Haberme desinstalado las redes sociales del móvil me llena de tranquilidad. Sin saber qué hace la gente que conozco a cada momento, sin montones de imágenes bajo el brillo de la pantalla, olvido un poco el mundo social que me rodea y me acuerdo de ese mundo inmediato que, sin estar desconectado del primero, exige una atención total. Lo que es bueno para uno puede no serlo para otro. Puede que otras personas de mi generación consigan hacer sus vidas plenamente compatibles con Internet; en mi caso, me siento demasiado ahogado cuando no solo me muestro en las redes, sino que ocupo todos mis pensamientos con la manera en que se muestran los demás en ellas. Asimismo, tengo la sensación de que las redes me han llevado a idealizar las vidas de los demás, en perjuicio —está claro— de la imagen que tengo de mi propia vida. Es absurdo creer que, por ser nativos digitales, hemos naturalizado la vida junto a Internet hasta tal punto que no notamos ni la más mínima tensión. Sea como sea, es absurdo en mi caso. Las redes sociales pueden ser algo bonito, pero yo soy débil y corrompo fácilmente lo que me podría favorecer.
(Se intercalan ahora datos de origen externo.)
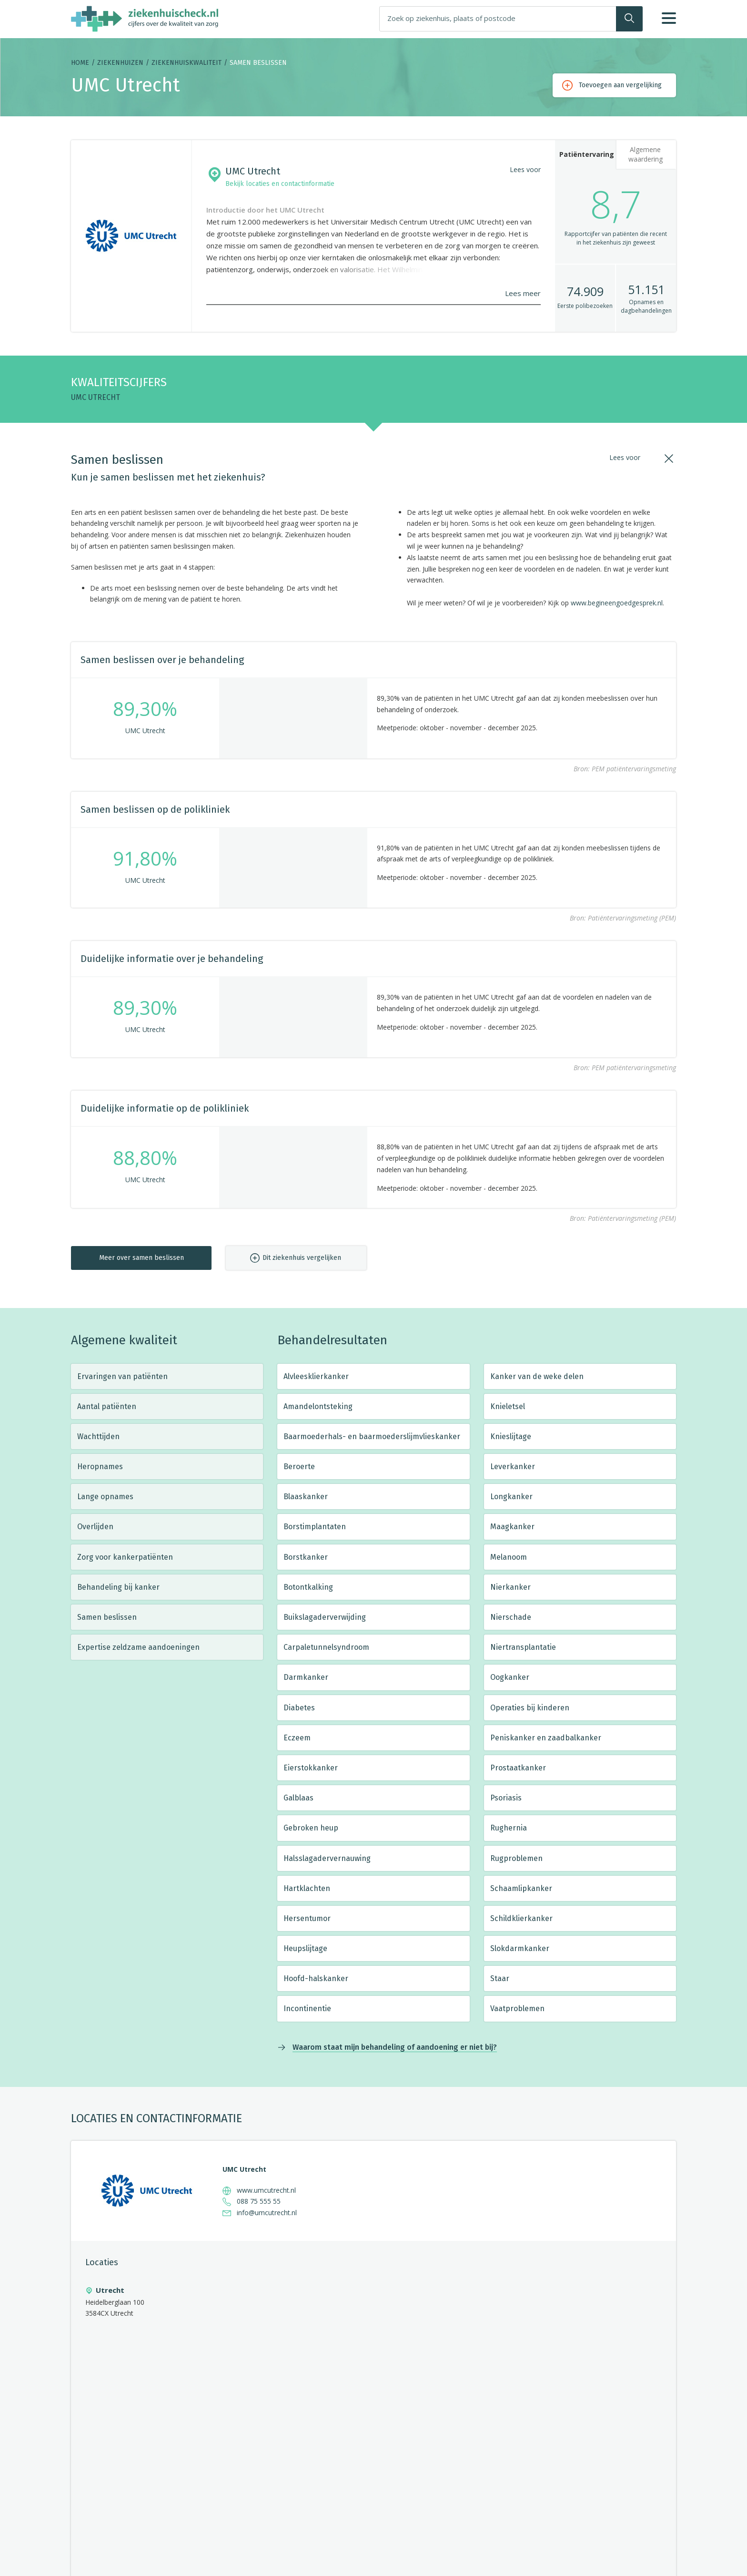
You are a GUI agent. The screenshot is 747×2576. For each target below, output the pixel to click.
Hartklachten (306, 1888)
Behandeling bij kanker (118, 1587)
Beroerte (299, 1466)
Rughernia (508, 1827)
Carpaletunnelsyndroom (326, 1647)
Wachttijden (98, 1436)
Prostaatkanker (518, 1767)
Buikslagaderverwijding (324, 1617)
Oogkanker (509, 1677)
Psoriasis (506, 1797)
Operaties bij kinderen (529, 1707)
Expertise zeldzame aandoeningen (138, 1647)
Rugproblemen (516, 1858)
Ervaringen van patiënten (122, 1376)
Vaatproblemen (517, 2008)
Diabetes (299, 1707)
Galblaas (298, 1797)
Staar (499, 1978)
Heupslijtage (305, 1948)
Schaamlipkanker (521, 1888)
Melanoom (508, 1557)
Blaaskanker (305, 1496)
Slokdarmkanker (519, 1948)
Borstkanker (305, 1557)
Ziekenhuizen (120, 63)
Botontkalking (308, 1587)
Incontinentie (307, 2008)
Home (80, 63)
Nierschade (510, 1617)
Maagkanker (512, 1526)
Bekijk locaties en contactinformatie (279, 184)
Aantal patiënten (106, 1406)
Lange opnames (105, 1496)
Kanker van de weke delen (537, 1376)
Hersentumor (307, 1918)
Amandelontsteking (318, 1406)
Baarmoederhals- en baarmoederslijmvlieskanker (371, 1436)
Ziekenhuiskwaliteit (186, 63)
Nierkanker (510, 1587)
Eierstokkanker (310, 1767)
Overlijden (95, 1526)
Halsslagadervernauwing (327, 1858)
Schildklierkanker (521, 1918)
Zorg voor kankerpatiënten (125, 1557)
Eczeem (297, 1737)
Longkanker (511, 1496)
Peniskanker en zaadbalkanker (545, 1737)
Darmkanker (305, 1677)
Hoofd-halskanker (315, 1978)
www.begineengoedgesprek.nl (617, 602)
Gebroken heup (310, 1827)
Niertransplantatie (523, 1647)
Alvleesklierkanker (316, 1376)
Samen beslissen (107, 1617)
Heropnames (100, 1466)
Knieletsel (507, 1406)
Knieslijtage (510, 1436)
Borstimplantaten (314, 1526)
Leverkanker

Por la noche, voy a ver películas a casa de Maria. Allí, también encuentro a Paula. Les cuento que he estado teniendo sueños de persecuciones. Duermo poco y, si duermo, me canso. Necesito encerrarme un poco, volver a la lentitud. Ahora aprecio algunas de las palabras cuyo valor había puesto en duda: tranquilidad, serenidad, vacío, etc. Solo he huido de ellas por miedo a estar desaprovechando mi tiempo. He huido de ellas cobardemente. Tengo que volver a confrontarme diariamente a la muerte para encontrar el sentido a lo que hago cada día. Tengo muchos deberes. Tengo deberes y estoy cansado. Diecinueve años: hay tiempo detrás y delante de mí. Demasiado poco y demasiado. No he llegado ni al equinoccio común de una vida y ya hago recapitulaciones nostálgicas. Quizá nací siendo viejo, porque nunca me he sentido realmente cómodo con cómo se entendía la juventud a mi alrededor. Soy un viejo que se ha hecho pasar por joven. O un joven que, por haberse hecho pasar por viejo, ha desaprovechado muchas oportunidades. A las tres de la madrugada, vuelvo a casa; solo veo dos personas por la calle; el viento arrastra las hojas secas y el silencio que se oye es siniestro, cálido, humano, desértico.